GOAL OF THE EXERCISE: Read through the lines below for the string "computer" and copy each one that has it.

(Pixel coordinate grounding data)
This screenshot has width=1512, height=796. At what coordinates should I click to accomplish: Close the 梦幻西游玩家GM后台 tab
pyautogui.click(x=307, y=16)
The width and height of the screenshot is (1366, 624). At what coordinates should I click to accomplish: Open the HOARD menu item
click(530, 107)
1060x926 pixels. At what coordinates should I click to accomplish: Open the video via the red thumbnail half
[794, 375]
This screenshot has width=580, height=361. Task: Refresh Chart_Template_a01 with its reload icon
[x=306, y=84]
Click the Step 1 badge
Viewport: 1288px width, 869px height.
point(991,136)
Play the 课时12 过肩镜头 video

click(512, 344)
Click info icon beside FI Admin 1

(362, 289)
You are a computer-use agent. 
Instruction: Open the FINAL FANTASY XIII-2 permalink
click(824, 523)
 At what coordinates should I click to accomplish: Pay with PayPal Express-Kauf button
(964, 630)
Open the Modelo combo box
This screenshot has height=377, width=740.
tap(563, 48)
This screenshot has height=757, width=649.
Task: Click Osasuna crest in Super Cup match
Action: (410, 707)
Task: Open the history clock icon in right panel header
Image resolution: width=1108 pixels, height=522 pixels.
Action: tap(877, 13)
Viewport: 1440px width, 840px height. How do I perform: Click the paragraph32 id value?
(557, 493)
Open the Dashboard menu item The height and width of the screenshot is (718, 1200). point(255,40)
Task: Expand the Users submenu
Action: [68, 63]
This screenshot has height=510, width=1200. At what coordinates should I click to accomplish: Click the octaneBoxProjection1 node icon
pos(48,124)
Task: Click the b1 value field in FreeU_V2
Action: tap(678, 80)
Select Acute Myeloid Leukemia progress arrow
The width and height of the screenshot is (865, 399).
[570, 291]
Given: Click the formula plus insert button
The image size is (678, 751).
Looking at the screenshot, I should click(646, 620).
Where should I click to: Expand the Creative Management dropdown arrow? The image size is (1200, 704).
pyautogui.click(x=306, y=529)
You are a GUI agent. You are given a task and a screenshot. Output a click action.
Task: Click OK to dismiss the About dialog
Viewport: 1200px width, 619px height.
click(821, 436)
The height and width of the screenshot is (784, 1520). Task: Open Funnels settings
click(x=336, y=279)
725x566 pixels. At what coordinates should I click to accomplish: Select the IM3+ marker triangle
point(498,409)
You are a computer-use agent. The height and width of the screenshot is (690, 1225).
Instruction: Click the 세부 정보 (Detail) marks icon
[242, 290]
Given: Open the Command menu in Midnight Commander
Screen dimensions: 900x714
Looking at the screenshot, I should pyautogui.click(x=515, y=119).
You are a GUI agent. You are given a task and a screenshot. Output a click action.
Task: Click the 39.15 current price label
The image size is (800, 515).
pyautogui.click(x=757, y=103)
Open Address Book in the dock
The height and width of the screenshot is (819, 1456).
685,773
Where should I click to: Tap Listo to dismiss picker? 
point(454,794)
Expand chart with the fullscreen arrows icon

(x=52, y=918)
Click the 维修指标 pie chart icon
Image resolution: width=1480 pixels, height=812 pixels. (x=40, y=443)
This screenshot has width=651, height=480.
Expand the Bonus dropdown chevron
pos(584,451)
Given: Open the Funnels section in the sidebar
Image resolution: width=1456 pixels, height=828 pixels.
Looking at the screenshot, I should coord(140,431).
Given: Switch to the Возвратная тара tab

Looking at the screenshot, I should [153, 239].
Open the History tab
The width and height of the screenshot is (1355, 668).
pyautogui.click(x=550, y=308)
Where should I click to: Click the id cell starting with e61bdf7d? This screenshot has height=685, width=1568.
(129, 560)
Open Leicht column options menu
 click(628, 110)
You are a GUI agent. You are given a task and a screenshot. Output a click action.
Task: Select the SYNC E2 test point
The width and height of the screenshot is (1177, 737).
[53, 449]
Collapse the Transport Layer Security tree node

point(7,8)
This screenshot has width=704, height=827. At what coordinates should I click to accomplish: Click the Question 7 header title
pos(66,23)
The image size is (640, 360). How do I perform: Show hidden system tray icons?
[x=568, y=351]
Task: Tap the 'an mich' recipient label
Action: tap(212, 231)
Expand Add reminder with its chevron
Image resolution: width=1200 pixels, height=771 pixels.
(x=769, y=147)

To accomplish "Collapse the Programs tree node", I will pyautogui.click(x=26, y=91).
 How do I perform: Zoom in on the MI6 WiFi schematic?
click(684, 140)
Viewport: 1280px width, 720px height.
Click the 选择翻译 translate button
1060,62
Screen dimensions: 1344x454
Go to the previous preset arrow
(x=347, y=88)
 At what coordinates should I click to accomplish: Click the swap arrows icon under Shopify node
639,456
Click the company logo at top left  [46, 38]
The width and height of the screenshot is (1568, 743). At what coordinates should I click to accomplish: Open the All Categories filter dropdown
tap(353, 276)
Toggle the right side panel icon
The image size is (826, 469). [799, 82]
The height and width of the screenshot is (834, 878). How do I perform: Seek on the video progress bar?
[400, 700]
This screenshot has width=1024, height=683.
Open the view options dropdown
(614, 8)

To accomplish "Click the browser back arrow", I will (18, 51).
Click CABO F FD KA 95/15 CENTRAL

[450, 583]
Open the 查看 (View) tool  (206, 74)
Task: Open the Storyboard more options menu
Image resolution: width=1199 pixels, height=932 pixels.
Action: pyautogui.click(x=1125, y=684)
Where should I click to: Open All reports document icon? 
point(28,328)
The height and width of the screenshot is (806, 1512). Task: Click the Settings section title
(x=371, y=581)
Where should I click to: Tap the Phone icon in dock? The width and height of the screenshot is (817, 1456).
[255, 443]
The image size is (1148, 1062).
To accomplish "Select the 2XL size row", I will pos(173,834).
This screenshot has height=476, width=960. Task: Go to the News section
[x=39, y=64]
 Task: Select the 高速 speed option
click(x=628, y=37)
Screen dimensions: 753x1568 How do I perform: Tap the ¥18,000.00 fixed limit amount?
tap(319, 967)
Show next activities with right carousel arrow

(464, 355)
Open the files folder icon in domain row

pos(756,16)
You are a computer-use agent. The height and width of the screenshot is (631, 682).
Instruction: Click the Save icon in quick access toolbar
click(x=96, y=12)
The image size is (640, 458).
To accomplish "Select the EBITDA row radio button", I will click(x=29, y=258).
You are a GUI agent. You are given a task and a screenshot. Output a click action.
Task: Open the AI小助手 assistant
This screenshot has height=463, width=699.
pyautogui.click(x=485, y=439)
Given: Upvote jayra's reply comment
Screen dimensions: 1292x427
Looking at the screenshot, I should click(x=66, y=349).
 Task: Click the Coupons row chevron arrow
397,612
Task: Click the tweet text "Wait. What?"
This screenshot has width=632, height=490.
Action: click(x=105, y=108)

ANSWER SECTION:
You are a computer-use agent. 
You are a computer-use agent. The height and width of the screenshot is (690, 1225).
You are a computer-use agent. The height and width of the screenshot is (631, 682).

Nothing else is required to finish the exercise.